[[ Data provided, beginning ]]

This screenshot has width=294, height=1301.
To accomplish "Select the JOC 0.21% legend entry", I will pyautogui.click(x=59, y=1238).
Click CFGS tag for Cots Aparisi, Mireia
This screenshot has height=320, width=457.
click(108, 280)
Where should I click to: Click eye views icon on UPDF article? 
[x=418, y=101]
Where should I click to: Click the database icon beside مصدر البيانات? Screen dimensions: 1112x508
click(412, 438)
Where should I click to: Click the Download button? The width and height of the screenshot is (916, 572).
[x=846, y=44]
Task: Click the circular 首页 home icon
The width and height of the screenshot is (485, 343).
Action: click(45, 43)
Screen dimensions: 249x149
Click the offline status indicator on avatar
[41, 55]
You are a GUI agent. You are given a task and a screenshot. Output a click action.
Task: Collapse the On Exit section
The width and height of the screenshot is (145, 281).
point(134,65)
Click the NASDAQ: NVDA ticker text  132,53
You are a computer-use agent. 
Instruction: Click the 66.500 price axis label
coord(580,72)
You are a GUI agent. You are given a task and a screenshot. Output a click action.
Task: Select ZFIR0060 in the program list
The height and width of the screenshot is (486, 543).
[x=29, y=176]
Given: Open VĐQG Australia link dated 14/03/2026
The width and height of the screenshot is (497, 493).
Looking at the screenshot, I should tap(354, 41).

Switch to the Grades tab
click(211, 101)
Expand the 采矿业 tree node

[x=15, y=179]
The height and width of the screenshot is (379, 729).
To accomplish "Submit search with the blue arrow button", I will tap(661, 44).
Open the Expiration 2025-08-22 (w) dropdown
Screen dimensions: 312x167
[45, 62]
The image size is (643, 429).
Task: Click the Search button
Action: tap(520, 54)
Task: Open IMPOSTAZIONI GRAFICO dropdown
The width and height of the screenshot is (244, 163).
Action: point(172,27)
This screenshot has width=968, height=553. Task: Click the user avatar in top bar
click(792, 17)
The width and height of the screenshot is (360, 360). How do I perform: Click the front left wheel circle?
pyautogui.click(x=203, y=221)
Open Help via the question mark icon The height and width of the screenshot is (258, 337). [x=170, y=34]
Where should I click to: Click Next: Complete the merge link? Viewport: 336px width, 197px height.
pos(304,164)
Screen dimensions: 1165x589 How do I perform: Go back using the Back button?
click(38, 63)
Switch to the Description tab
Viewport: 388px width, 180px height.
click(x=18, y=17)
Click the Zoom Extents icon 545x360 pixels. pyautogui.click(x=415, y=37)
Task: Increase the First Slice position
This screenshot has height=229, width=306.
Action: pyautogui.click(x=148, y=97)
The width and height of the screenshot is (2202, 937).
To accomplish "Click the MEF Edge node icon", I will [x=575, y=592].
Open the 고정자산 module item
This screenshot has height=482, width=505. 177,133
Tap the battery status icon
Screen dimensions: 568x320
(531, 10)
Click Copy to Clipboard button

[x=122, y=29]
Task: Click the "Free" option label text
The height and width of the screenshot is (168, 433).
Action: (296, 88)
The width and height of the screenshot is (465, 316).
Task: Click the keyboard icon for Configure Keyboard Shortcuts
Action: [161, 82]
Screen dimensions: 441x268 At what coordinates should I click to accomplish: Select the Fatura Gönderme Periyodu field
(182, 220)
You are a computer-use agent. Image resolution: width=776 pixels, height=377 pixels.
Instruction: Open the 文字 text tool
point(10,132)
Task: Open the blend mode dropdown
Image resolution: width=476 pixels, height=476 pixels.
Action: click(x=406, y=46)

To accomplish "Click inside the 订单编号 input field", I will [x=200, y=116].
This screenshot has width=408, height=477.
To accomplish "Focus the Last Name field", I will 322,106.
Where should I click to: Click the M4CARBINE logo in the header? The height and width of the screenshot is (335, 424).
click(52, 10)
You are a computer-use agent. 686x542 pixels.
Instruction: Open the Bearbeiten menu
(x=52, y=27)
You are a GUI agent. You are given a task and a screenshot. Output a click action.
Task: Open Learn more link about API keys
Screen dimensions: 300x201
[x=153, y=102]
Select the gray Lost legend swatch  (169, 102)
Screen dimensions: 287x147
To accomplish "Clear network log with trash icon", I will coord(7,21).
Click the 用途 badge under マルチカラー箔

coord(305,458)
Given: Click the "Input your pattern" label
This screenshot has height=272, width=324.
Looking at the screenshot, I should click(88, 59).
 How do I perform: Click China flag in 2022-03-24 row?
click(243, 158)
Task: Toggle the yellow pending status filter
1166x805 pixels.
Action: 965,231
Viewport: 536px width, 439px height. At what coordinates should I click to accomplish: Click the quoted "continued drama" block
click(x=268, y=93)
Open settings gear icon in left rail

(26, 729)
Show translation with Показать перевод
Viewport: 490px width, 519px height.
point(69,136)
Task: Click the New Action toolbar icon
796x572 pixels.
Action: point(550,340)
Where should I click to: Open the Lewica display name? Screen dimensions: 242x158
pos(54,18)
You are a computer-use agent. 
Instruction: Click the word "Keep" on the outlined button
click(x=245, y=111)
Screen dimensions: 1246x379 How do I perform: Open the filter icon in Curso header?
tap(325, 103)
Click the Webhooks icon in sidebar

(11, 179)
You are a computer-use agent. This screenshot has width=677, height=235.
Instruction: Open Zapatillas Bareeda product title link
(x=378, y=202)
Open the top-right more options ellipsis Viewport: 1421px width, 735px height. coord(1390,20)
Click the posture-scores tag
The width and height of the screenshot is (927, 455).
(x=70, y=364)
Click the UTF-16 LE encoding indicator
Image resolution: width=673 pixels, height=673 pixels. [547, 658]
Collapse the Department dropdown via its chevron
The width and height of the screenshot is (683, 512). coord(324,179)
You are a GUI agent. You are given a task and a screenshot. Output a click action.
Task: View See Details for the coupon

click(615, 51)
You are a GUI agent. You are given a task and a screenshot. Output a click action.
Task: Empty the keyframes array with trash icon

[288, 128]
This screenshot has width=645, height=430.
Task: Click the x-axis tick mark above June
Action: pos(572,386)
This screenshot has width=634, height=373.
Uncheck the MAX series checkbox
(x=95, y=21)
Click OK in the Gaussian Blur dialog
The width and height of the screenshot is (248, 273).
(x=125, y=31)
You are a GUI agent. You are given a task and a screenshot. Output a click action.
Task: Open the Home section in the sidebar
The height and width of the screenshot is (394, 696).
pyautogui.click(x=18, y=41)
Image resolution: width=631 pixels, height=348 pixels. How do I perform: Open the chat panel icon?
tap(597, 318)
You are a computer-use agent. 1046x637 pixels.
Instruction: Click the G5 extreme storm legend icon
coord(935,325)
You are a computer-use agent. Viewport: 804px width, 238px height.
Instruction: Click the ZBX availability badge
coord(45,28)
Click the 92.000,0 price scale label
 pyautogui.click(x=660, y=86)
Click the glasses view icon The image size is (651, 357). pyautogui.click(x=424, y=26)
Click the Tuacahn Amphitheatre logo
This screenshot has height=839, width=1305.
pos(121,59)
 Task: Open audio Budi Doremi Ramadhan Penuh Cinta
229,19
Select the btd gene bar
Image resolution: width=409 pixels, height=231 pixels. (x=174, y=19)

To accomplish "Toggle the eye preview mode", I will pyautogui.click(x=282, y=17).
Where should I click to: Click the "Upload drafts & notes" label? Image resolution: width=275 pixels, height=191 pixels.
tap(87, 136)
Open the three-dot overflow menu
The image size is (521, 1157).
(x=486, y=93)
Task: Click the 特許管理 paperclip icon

[[ Data provided, end ]]

Exercise. Your answer should consist of the lines above that hold the word "Toggle", copied exactly.

Exercise answer.
Task: Toggle the yellow pending status filter
To accomplish "Toggle the eye preview mode", I will pyautogui.click(x=282, y=17).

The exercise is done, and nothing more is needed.